배지 개발은 첫째는 공정 성능 때문이지만, 둘째로, 또한 더욱 중요하게는, 안전상의 이유로, 생물제조 초기부터 세포 배양 개발 및 최적화의 가장 중요한 측면이었다. 최초의 세포 배양 배지는 동물 유래 제품을 사용하여 제조되었다(Yao & Asayama, (2017) Reprod. Med. Biol., 16: 99-117). 환자에 대한 결과는 바이러스 및 프리온과 같은 많은 유해 인자에 대한 노출이었고, 특히 만성 질환의 경우 환자가 지속적으로 약물에 노출되었기 때문에 환자의 감염 위험이 중요했다(Grillberger L et al., (2009) Biotechnol.
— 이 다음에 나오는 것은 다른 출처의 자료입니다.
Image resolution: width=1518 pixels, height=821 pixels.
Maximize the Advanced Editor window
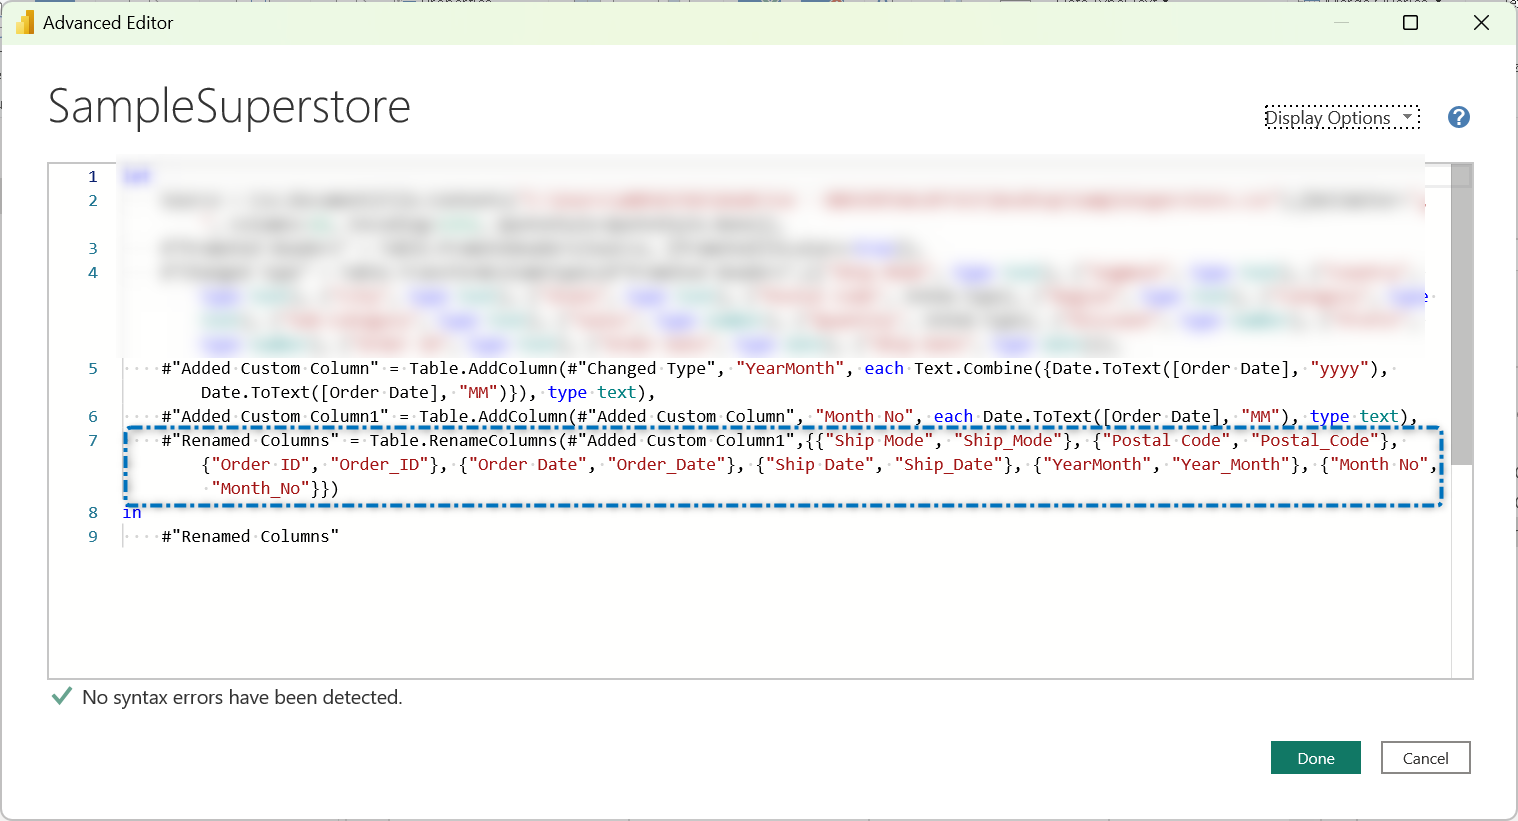[1410, 23]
J., 4: 186-201). 배치 이질성으로 인한 공정 비일관성 또한 동물 또는 심지어 식물 유래 배지 성분을 줄이는 동인이었으며 오늘날에도 세포 성장을 향상시킬 수 있는 화학적으로 정의된 배지를 최적화하는 데 상당한 노력을 기울이고 있다.
화학적으로 정의된 배지는 현재 상업적으로 이용 가능하며 대부분의 대규모 생물제조업체는 자체 제형을 개발했다. 예를 들어 고농축 피드는 용해도 또는 안정성 제약을 유발하는 일부 화합물의 물리적 특성 때문에 어려울 수 있다. 특히 단클론 항체 및 기타 재조합 폴리펩티드의 상업적 제조를 목표로 하는 CHO 세포 배양 배지 및 공정 매개변수의 추가 최적화는 세포 밀도 및 단백질 발현을 극적으로 증가시켰고, 일부 경우 역가가 10 g/L 초과에 달했다(Li F et al., (2010) MAbs, 2(5): 466-479; Lu F et al., (2013) Biotechnol Bioeng., 110(1): 191-205; Xing Z et al., (2011) Process Biochem., 46(7): 1432-9). 세포 배양 배지를 전문으로 하는 몇몇 업체는 특히 재조합 CHO 제조 공정을 위한 기본 및 피드 배지 조합을 개발하고 최적화했다(ThermoFisher(미국 매사추세츠주 월섬 소재), GE Healthcare(미국 위스콘신주 워키쇼 소재), MilliporeSigma(미국 미주리주 세인트루이스 소재), Lonza(스위스 바젤 소재), Irvine Scientific(미국 캘리포니아주 산타아나 소재)).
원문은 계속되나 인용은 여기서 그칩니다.